Testo fornito:
* * *
Il resto del Decreto dignità, approvato in serata dal consiglio dei ministri, che ha pure dato l’ok al decreto motovedette e passato la delega sul Turismo a Centinaio, è quello annunciato nei giorni scorsi, con qualche ritocco che ha depotenziato il pacchetto fiscale. Per il resto c’è il divieto a far pubblicità al gioco d’azzardo e le misure per contrastare la delocalizzazione delle imprese e sanzionare i «prenditori» che sfruttano lo Stato.

In diretta su Facebook
«Oggi è il giorno in cui le cose che non si potevano fare, c ome ci dicevano tutti, si sono fatte» ha annunciato via Facebook Di Maio a fine consiglio bypassando la conferenza stampa finale. «Sono emozionato, perchè da oggi si cambia davvero».

LE MISURE DEL DECRETO
Contratti a termine
Arriva la stretta sui contratti a termine. Il limite massimo si riduce infatti da 36 a 24 mesi, non sarà più possibile effettuare 5 proroghe ma si scende a 4 ed ad ogni rinnovo il costo dei contributi da versare da parte dei datori di lavoro sale dello 0,5%.
Oggi per i rapporti di lavoro subordinato non a tempo indeterminato (somministrazione compresa) il prelievo è pari all’1,4% dell’ imponibile previdenziale e serve a finanziare la Naspi.
In caso di rinnovo, e per i contratti oltre 12 mesi, tornano le causali temporanee e oggettive o per esigenze sostitutive, connesse a incrementi temporanei, significativi e non programmabili dell’attività ordinaria per picchi e attività stagionali.
Sul fronte dei contratti di somministrazione, il decreto stabilisce che al lavoratore da somministrare assunto a tempo determinato si dovrà applicare la disciplina del contratto di lavoro subordinato a tempo determinato, fatte salve speciali previsioni di legge. Contrariamente ai primi annunci, come previsto poi in seguito, nessun intervento è stato invece previsto per lo staff leasing.
* * *
Descrizione del problema:
Nel testo sul Decreto dignità, a quanti mesi scende il limite massimo dei contratti a termine? I record provengono da un'altra fonte.

Dati forniti:
* * *
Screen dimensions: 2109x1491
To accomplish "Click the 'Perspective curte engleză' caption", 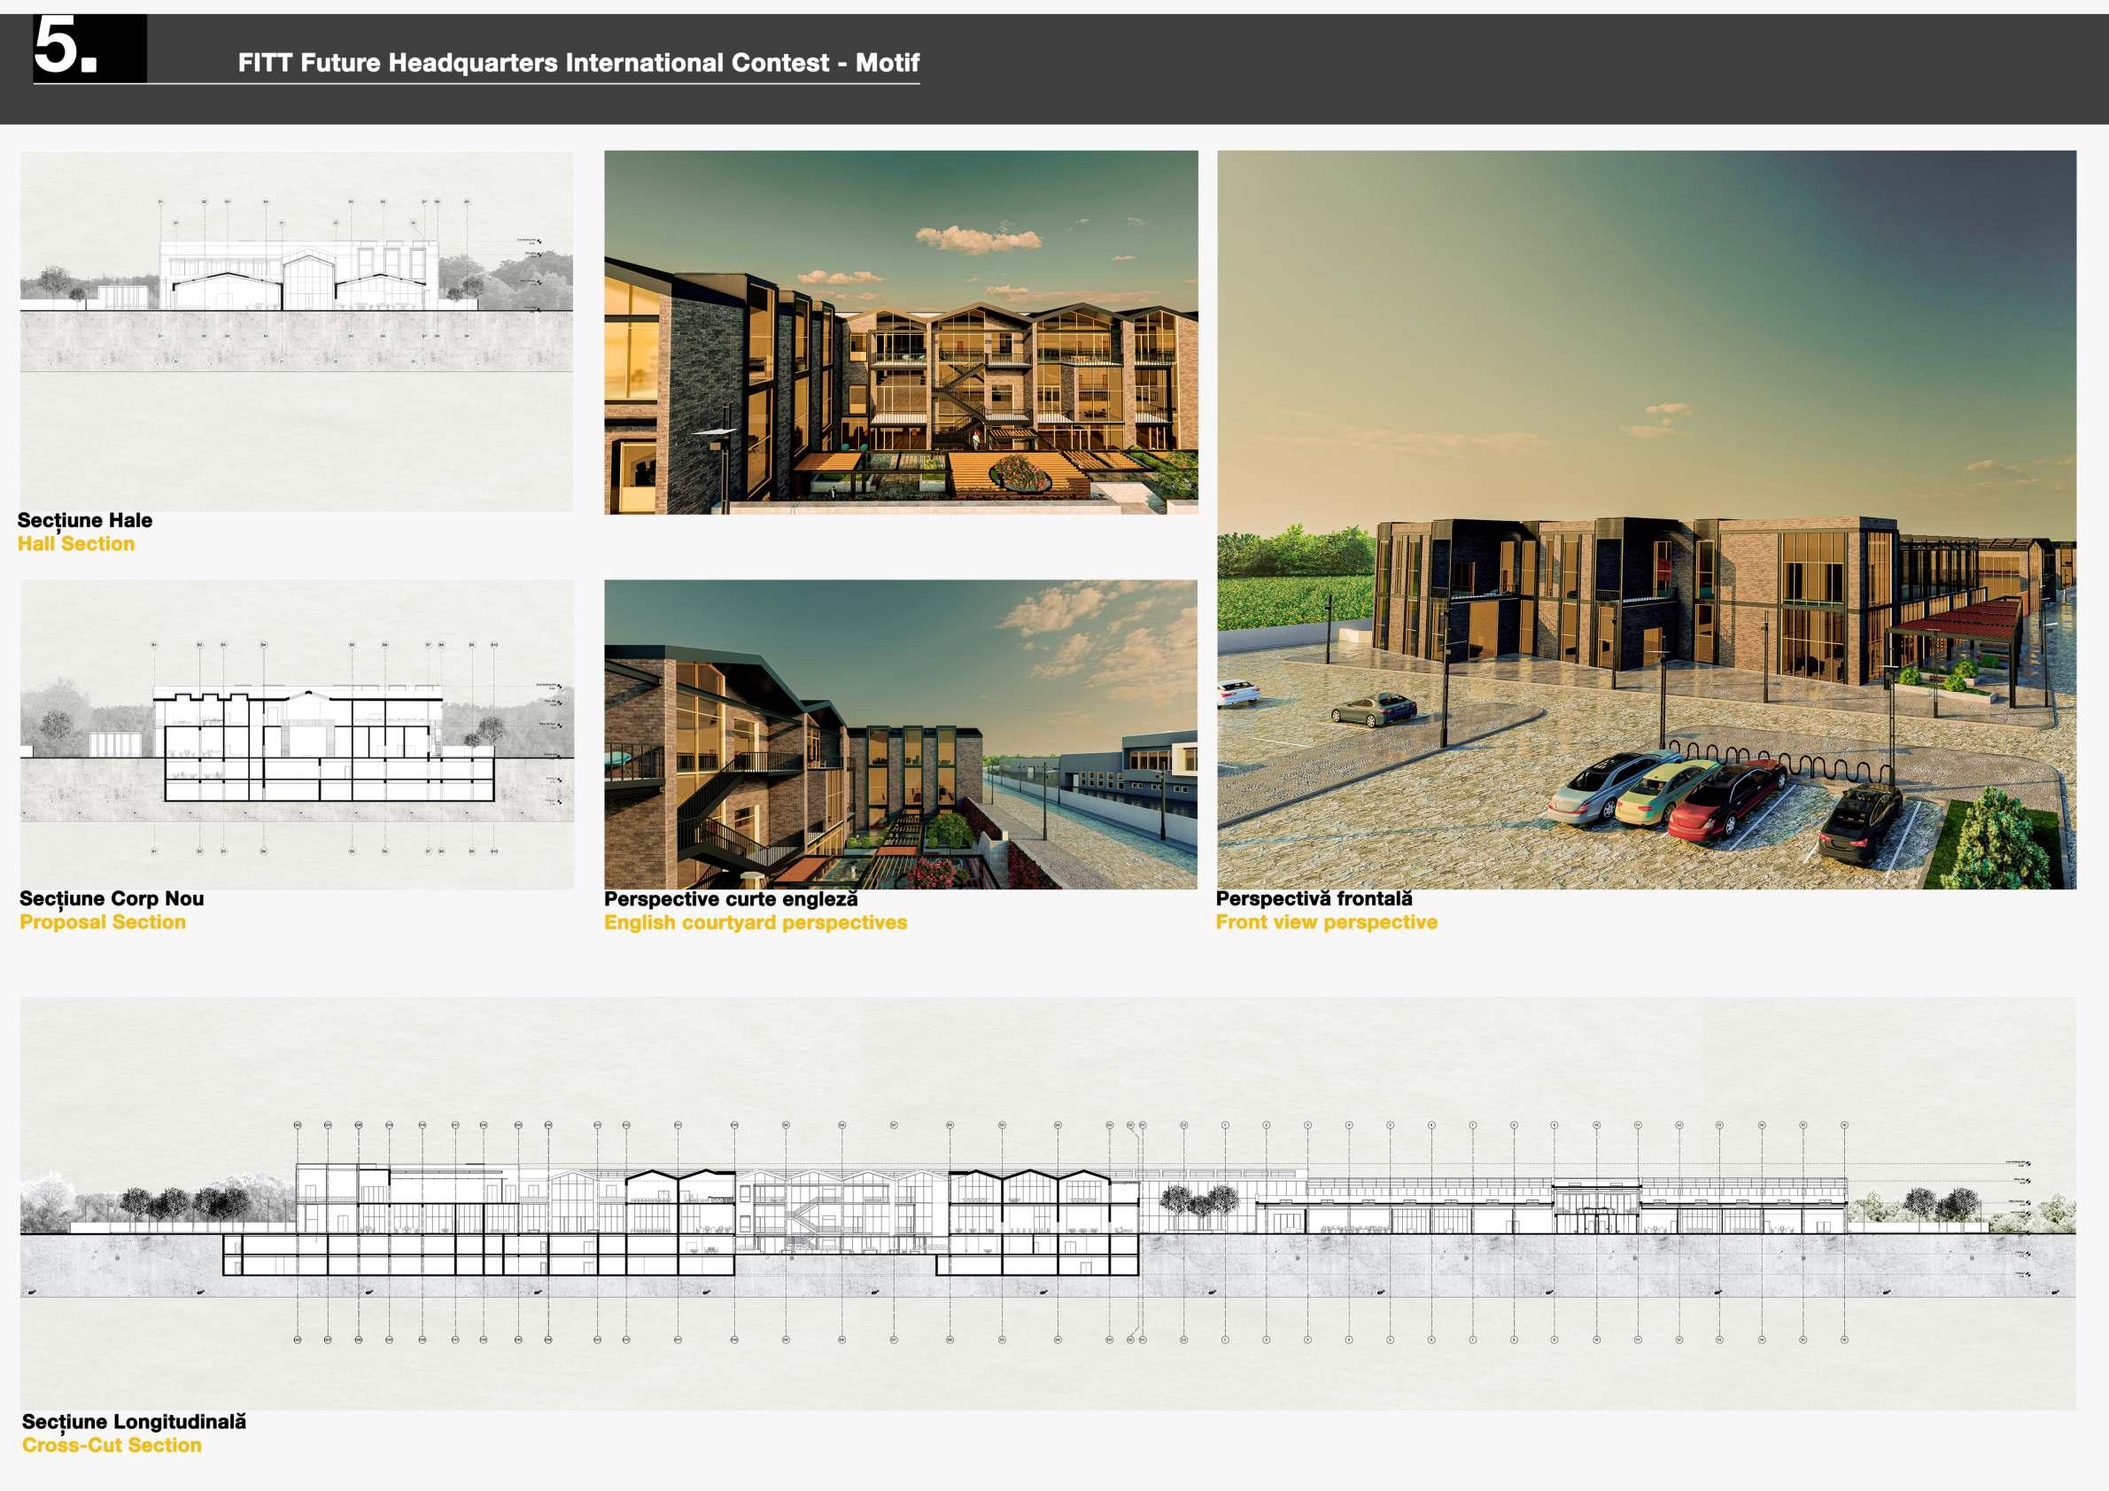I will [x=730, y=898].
* * *
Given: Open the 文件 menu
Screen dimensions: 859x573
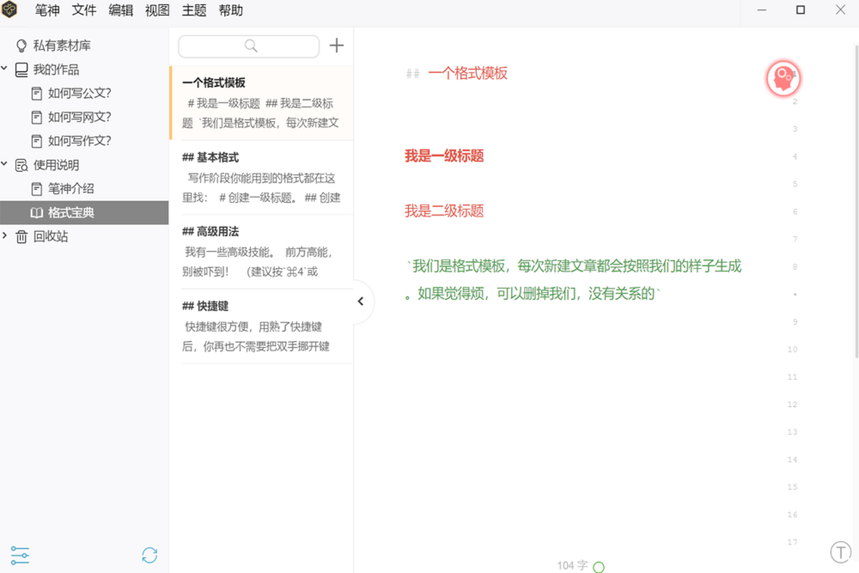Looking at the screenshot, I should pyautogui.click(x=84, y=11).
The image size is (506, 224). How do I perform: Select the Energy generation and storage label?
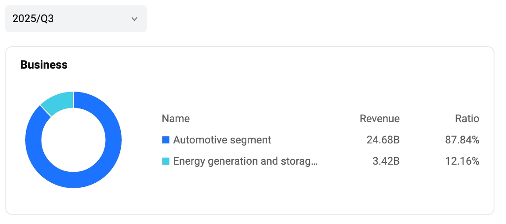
* * *
Soluzione del problema:
A 24 mesi, rispetto ai 36 precedenti.